Severely afflicted people are often unable to socialize or participate
in favorite activities. Limited mobility and loss of fine-motor
function can make hard it to perform everyday tasks, like cooking or
getting dressed.
Treatment
early on aimed at psychosocial issues could make a big long-term
difference for people with arthritis, the reviewers say.
"This
early-intervention approach could have many benefits in terms of
preventing problems in coping from developing and [then] becoming
entrenched," said review co-author Francis Keefe, Ph.D., of Duke
University Medical Center.
The
review analyzed 27 randomized controlled trials involving 3,409
patients with osteoarthritis or rheumatoid arthritis to look at how
psychosocial interventions affected pain.
The
review, which is part of a new series, appears in the May issue of the
journal Health Psychology. Each evidence-based review centers on a
specific psychological assessment or treatment conducted in the context
of a physical disease process or risk reduction effort.

Studies in
the review paid the most attention to cognitive-behavioral therapy - a
treatment based on changing unhelpful patterns of thinking - for pain
management. An important facet of this therapy was training in specific
coping skills, such as using relaxation techniques and pacing daily
activities.
Other
interventions included biofeedback, stress management, emotional
disclosure, hypnosis and psychodynamic therapy.
Counseling
and coping skills made the greatest difference in quality of life
measures: patients who received the interventions reported a
significant decrease in anxiety, depression and psychological
disability.
Patients
who received psychological treatments also had significant reductions
in physical disability and joint swelling, although there was no
difference in levels of fatigue or stiffness.
More
women (69 percent) participated than men did. The average age was
nearly 59 years and 81 percent of the participants were white.
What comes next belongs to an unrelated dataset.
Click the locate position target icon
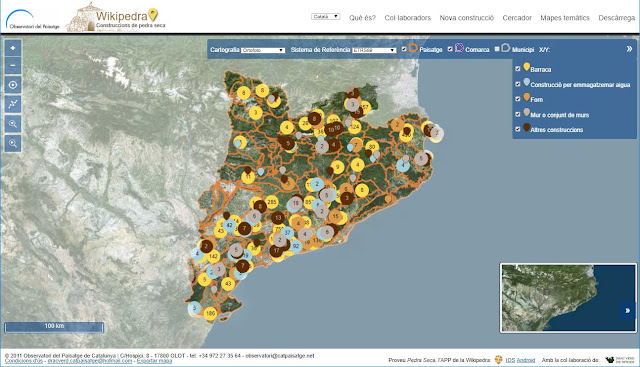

Therefore, the results are not universally applicable to men, minority
groups or people outside of middle age, the authors say.
The
number of study patients that reported reduced pain was not
statistically significant, but the authors say that although "the
effect sizes for pain are small…for the most part, these effects occur
in addition to those produced by standard medical care." The non-drug
methods studied "are presumed safer" than medications, they add,
another plus for psychological treatments.
"The
goal is rehabilitation - to reduce disability - not a cure for chronic
pain," said Patricia Dobkin, Ph.D., an associate professor of medicine
at McGill University in Montreal who was not involved with the review.
"When working in pain clinics, one often notes that even when pain
intensity is not reduced significantly, patients can and do learn to
live better with their pain," she added.
Given
the different approaches and treatment options available to patients
with arthritis, Keefe said, "If patients begin to develop problems
coping with persistent pain, they could ask their health care provider
to refer them to a psychologist who specializes in pain coping skills
and cognitive behavior interventions."
Over
43 million adults in the United States have an arthritis diagnosis and
another 23 million adults report symptoms of arthritis, making the
disease the leading cause of pain and disability in the country.
Arthritis is also a major contributor to workplace disability.